A escrita justificaria a própria existência, ela permite que uma vida que podia ser vazia de sentido, uma vida que não teria nenhum conteúdo, possa se legitimar perante aquele mesmo que escreve e perante a sociedade. A escrita, em nossa sociedade, é considerada uma atividade de trabalho. Na sociedade burguesa, em que o trabalho passou a ser muito valorizado, sendo aquilo que justifica e dá sentido a existência, que a preenche com o sentido de utilidade, tão valorada nessa ordem social, a equiparação do escrever com o trabalhar a dotou de dignidade e a permitiu ocupar esse lugar de um fazer que legitima o existir.
A doença, em nossa sociedade, equivale ao não trabalho, o tempo do adoecer é o tempo do não trabalhar. Se alguém consegue escrever, mesmo doente, a doença não instaurará esse tempo do não trabalho, que para a nossa sociedade, é o tempo da perda de tempo, o tempo do não viver, o tempo da inutilidade. A escrita do doente alivia a sua própria consciência, pois ela permite que ele não recaia na categoria do inútil, do incapaz, do improdutivo, que o atiraria para uma condição de quase mortalidade. A escrita impede que o doente seja um morto-vivo.
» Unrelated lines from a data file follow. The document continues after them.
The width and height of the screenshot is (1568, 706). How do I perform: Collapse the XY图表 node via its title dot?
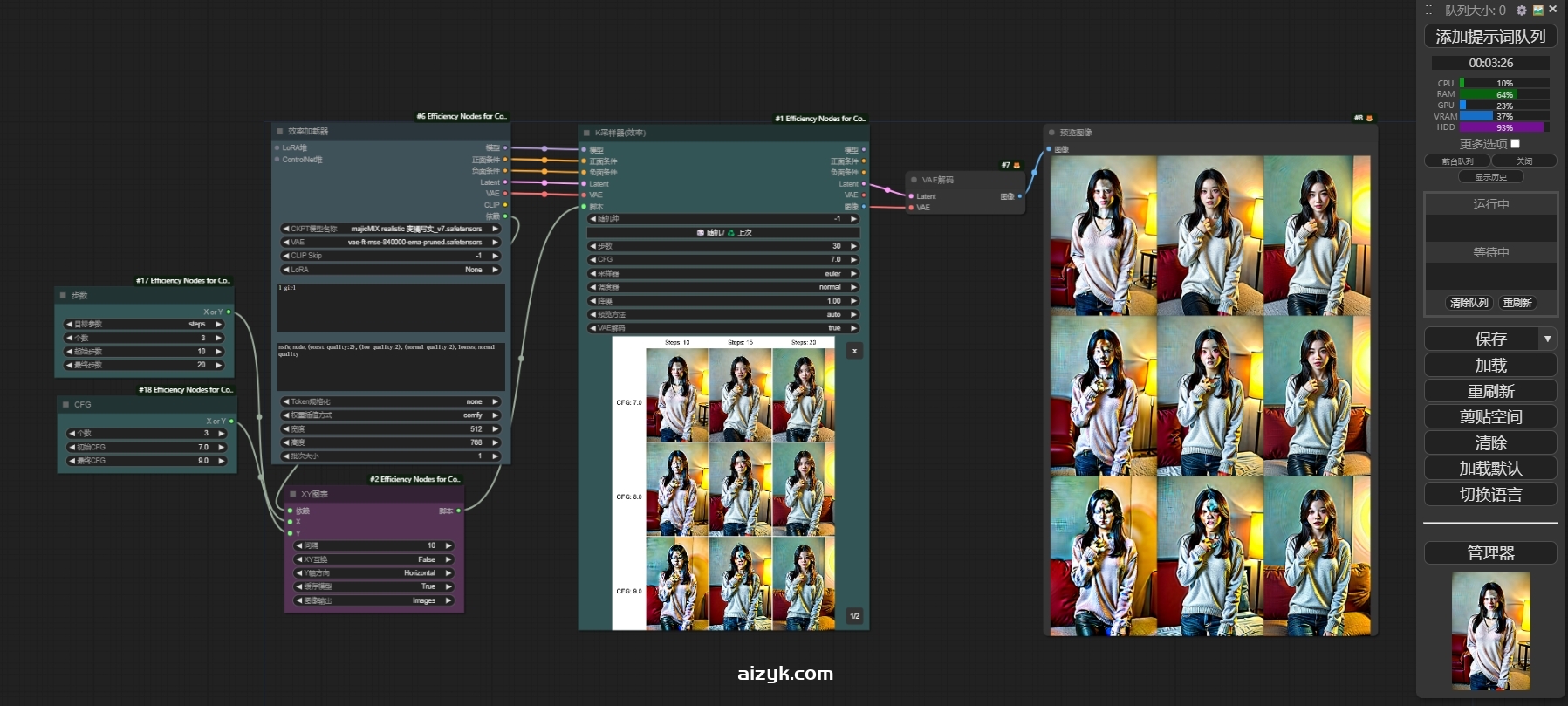tap(293, 494)
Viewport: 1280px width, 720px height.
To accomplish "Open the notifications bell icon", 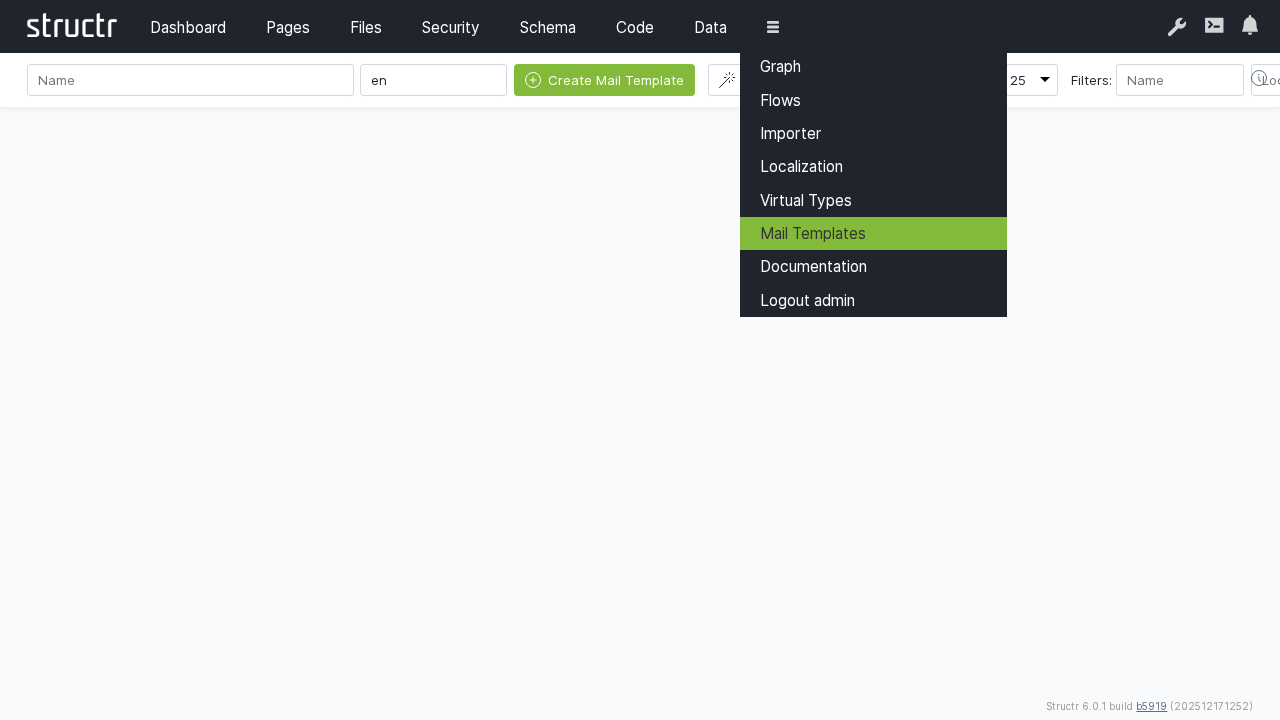I will coord(1249,26).
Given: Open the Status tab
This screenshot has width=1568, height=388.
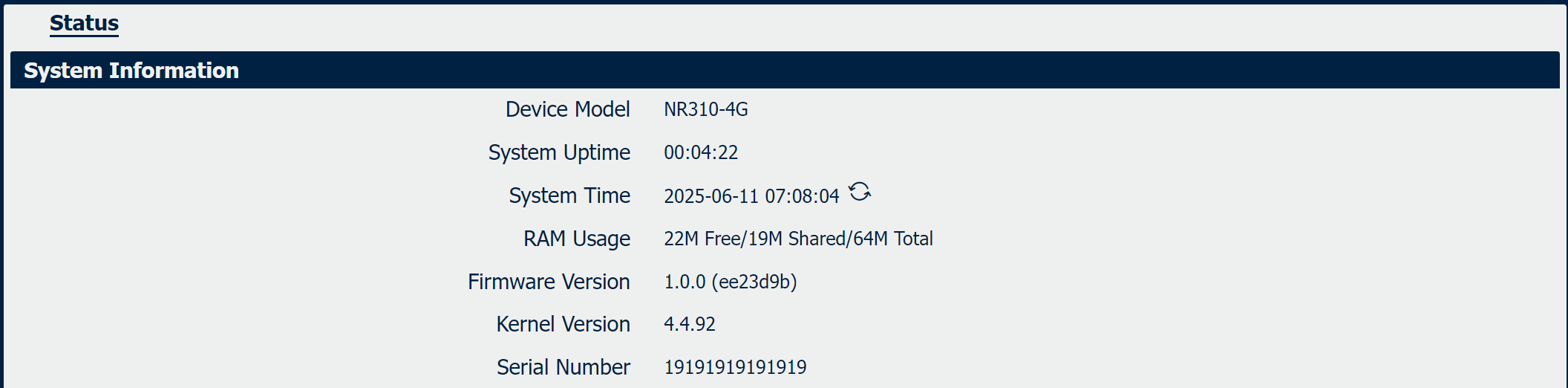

A doença não só permitiria, portanto, a escrita, como a convocaria, por ser a única forma do doente afirmar a sua vida, a única forma dele dizer que ainda não está morto. A relação entre escrita e doença e, portanto, entre escrita e saúde, já debatida pelo filósofo alemão Friedrich Nietzsche (1844-1900), estabelece a inseparabilidade entre o ato de escrever e a corporeidade de quem escreve.
A escrita é produto de um corpo, nasce do gesto de uma mão, é a expressão de um estado anímico, mas também de um estado de saúde física e psíquica. A escrita deixa passar emoções, sentimentos, desejos, pulsões eróticas, que habitam umas carnes, que compõem um corpo. Há uma relação entre a escrita e o desejo, entre a escrita e a sensualidade, entre a escrita a sedução e o charme. Quando escrevemos buscamos seduzir o leitor, buscamos atrai-los para nossas ideias, para nossos valores. Quando escrevemos buscamos ser amados, queridos, recepcionados pelos outros. Há entre quem escreve e quem lê uma troca de afetividades, uma troca de sentimentos, de emoções.
A escrita envolve o leitor num clima que é produzido pela forma da narrativa daquilo que leu. A escrita permite que sobrevivamos aos momentos mais difíceis. Barthes preenchia as intermináveis horas em que estava encerrado nos sanatórios lendo, fichando suas leituras e escrevendo. Foi com a doença que chegou a desenvolver o método de trabalho que levará para toda a vida. Com ela aprenderá a resiliência, a paciência, o aproveitar de todo tempo que lhe era dado para realizar a sua obra, uma escrita que fosse o registro de sua passagem por esse mundo, que justificasse, inclusive a seus olhos, o ter existido.
Sua vida, frágil e incerta, deveria merecer registro, em diários, cadernetas de anotações, correspondências inúmeras, só assim tinha assegurada a sobrevivência de si, mesmo que fosse somente naquelas linhas sobre papeis. Escrever para não morrer e morrer escrevendo, era o destino daqueles que, como nomeou Câmara Cascudo, viviam na condição de doente aprendiz.
*Esse texto reflete, exclusivamente, a opinião do autor.